Stored data:
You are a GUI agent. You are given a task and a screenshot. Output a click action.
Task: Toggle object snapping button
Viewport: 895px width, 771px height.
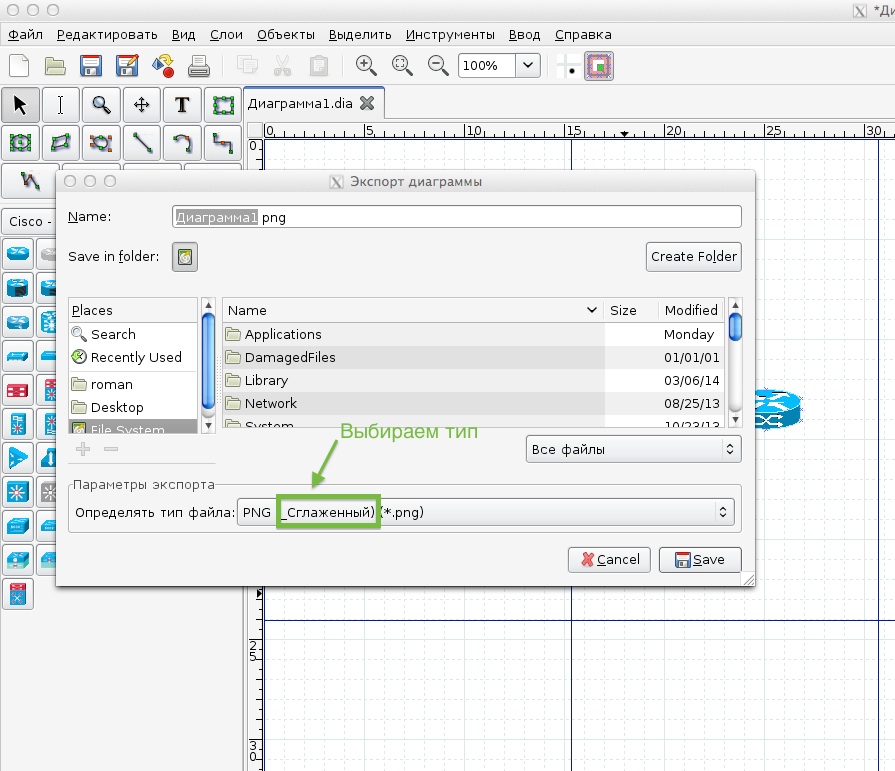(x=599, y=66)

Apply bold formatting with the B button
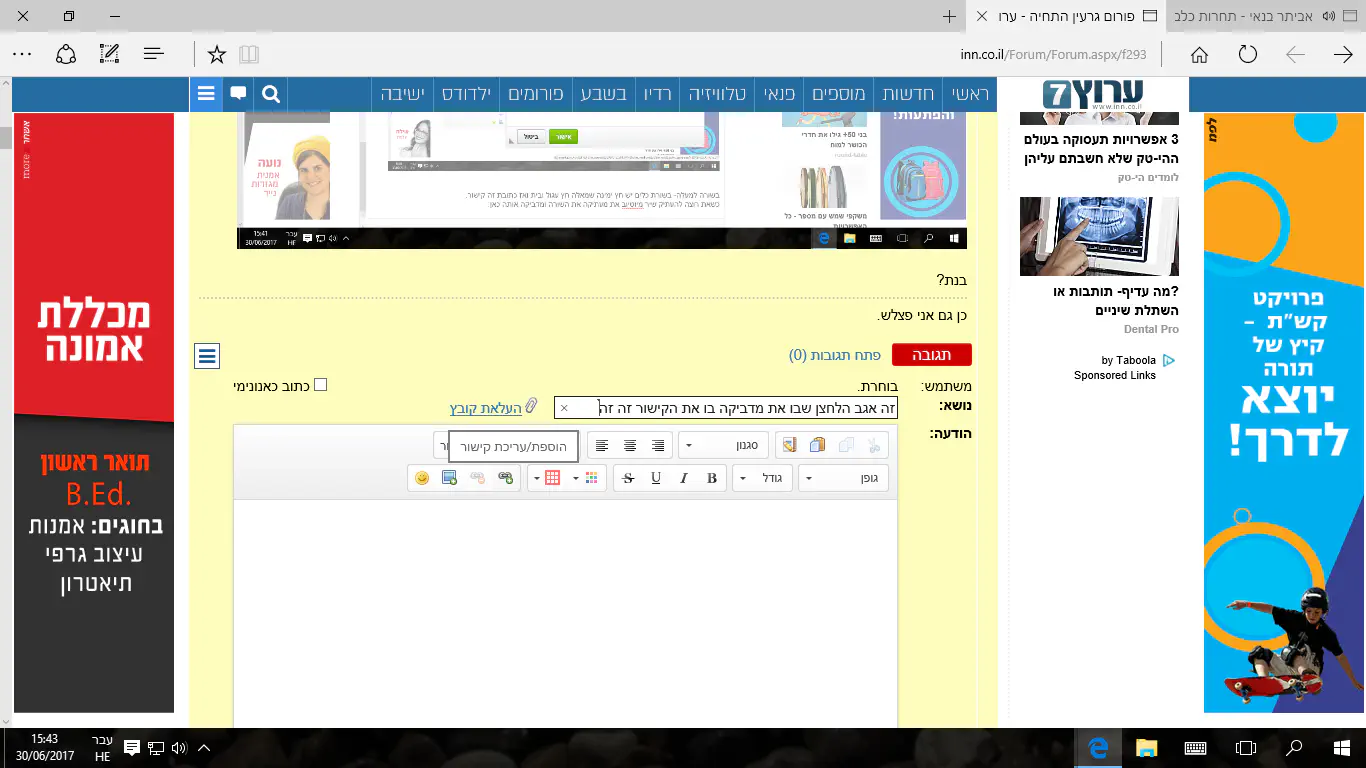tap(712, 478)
--
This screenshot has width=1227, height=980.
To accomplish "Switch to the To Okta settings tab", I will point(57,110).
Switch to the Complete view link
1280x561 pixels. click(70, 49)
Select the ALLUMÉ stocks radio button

* _How to complete this task_
Reproduce the lines of the entries above from the one with "Switch to the Complete view link" to the one with "Select the ALLUMÉ stocks radio button", both included, exactly and without any other line.

* _Response_
Switch to the Complete view link
1280x561 pixels. click(70, 49)
Select the ALLUMÉ stocks radio button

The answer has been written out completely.